The witches try to take her into the coven, and when she tries to escape,
she's attacked by dogs and taken back by the blue-eyed man, who is part of
the coven. It turns out that the slasher also killed her mother because she
tried to leave the coven, and he keeps stalking her, too. Better and more
effectively stylish than other Martino films (such as Next!). He must
have been watching some more Argento films, but he's still not in that league.
Some gore. -zwolf
Demons of the Mind (C, 1971) AKA
Blood Will Have Blood, Black Evil, Nightmare of Terror
Odd Hammer horror about a father who keeps his son and daughter locked up
in his mansion, because they may be possessed... and he may be, too, all because
of some kind of evil tainting the family bloodline. The brother and sister
keep trying to escape so they can be together, and meanwhile people are getting
killed by someone who scatters rose petals over their corpses.
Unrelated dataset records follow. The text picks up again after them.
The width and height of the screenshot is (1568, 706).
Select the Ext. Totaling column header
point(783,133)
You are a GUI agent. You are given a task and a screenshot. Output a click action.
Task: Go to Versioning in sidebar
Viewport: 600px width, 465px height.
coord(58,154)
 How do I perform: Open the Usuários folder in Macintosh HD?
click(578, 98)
You can always
count on Hammer for some great-looking, high-class horror, and this is certainly
no exception; however, it is rather hard to follow and oddly uninvolving.
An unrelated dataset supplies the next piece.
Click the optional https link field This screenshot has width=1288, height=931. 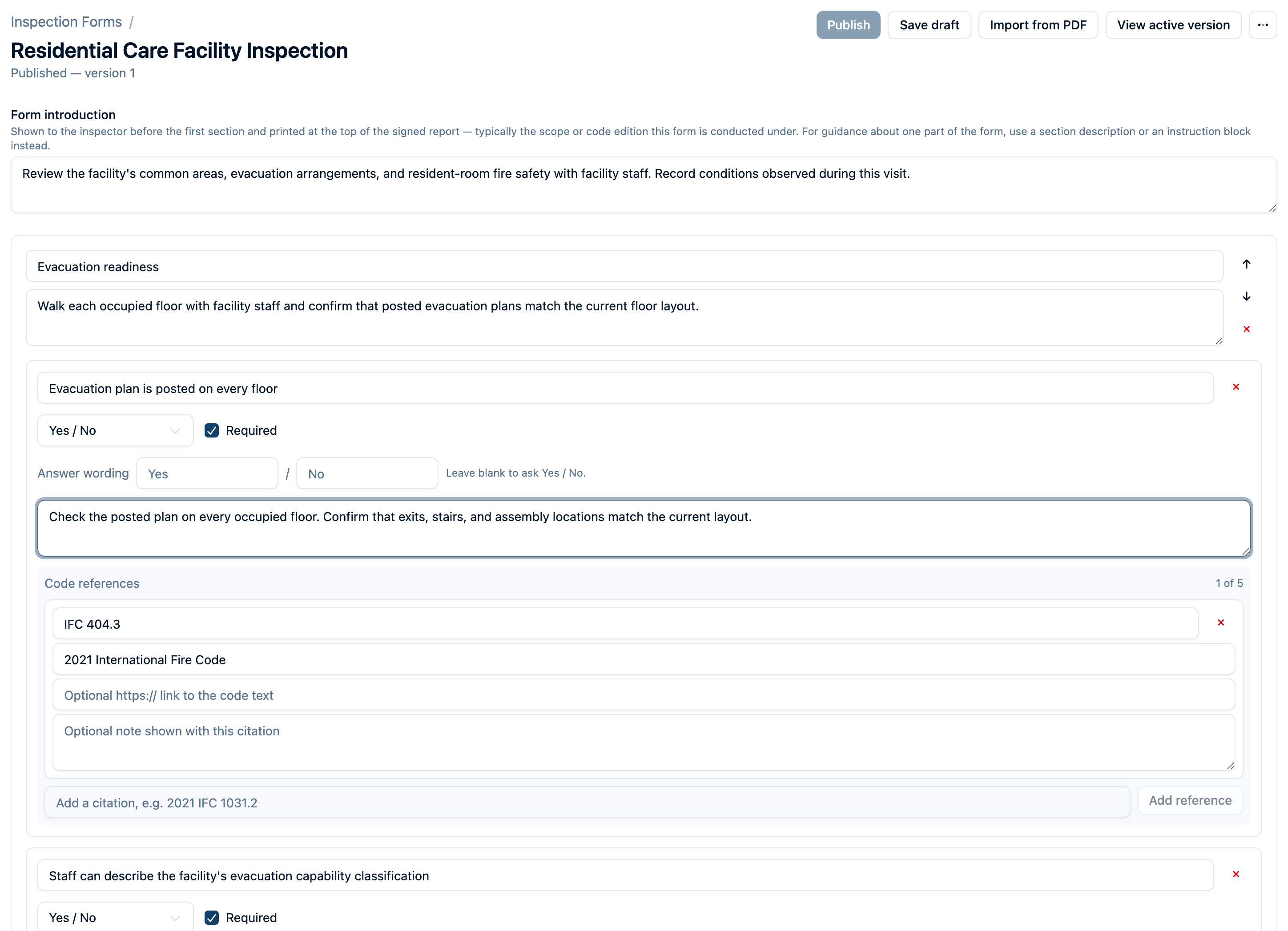click(644, 695)
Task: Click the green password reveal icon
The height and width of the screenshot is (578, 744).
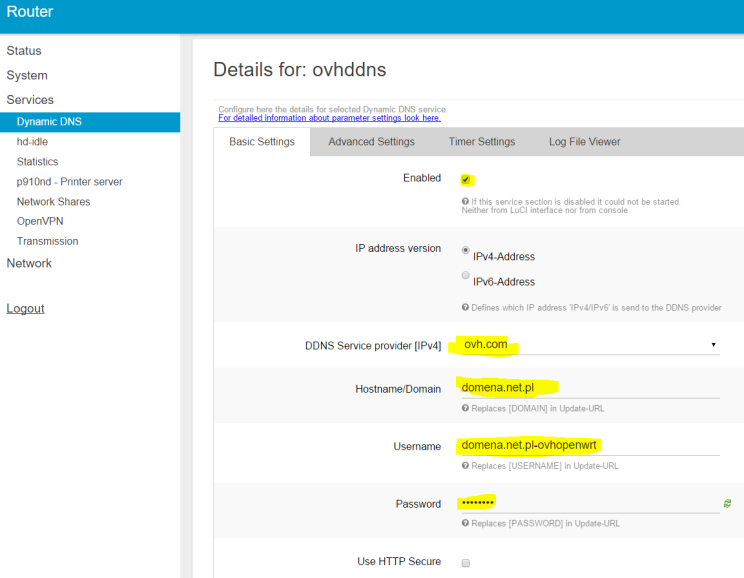Action: click(x=727, y=504)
Still, it's worth a look, even if it's not one of Hammer's best. -zwolf
The Desert Rats (B&W, 1953)
Australian troops hold off Rommel's Afrika Korps at Tobruk, attempting to
trap them even though the Nazis are using such tricks as attacking under the
cover of sandstorms. In between head-on attacks, some of the Aussies sneak
around at night to demoralize the Germans by killing random soldiers and sabotaging
equipment. They end up besieged for weeks, undersupplied and subjected to
frequent shelling, and their officer wants to pull out, but his men stubbornly
refuse to do so. Since this is an old British film, the story sometimes gets
nearly as stiff as these guys' upper lips, but overall it's not bad, with
some decent battle scenes. -zwolf
Detour (B&W, 1946)
The noirest of the noir and the best B-film ever, made for PRC studios in
four days for less than 30 grand, and shot in a two-for-one shooting ratio,
meaning not many retakes. Tom Neal (who was a pretty hard-luck sonofabitch
in real life, too - he beat up other actors and did time for shooting his
third wife) plays Al, a low-rent piano player trying to get to L.A. so he
can marry his failed-singer girlfriend. He has lots of luck, and all of it
rotten. Coupled with some really bad decisions and a loser attitude, this
shmuck is headed straight to Hell. He hitches a ride with a guy who o.d.'s
on pills and then falls out of the car and dies. He thinks he'll be blamed
for the death, so he assumes the guy's identity, but then he picks up a woman
(Ann Savage) who knew the dead man and thinks Al killed him. She doesn't mind,
though, because she's a feral, psychotic thing who blackmails him into helping
her pull off some scams. And things get even more downwardly-mobile from there.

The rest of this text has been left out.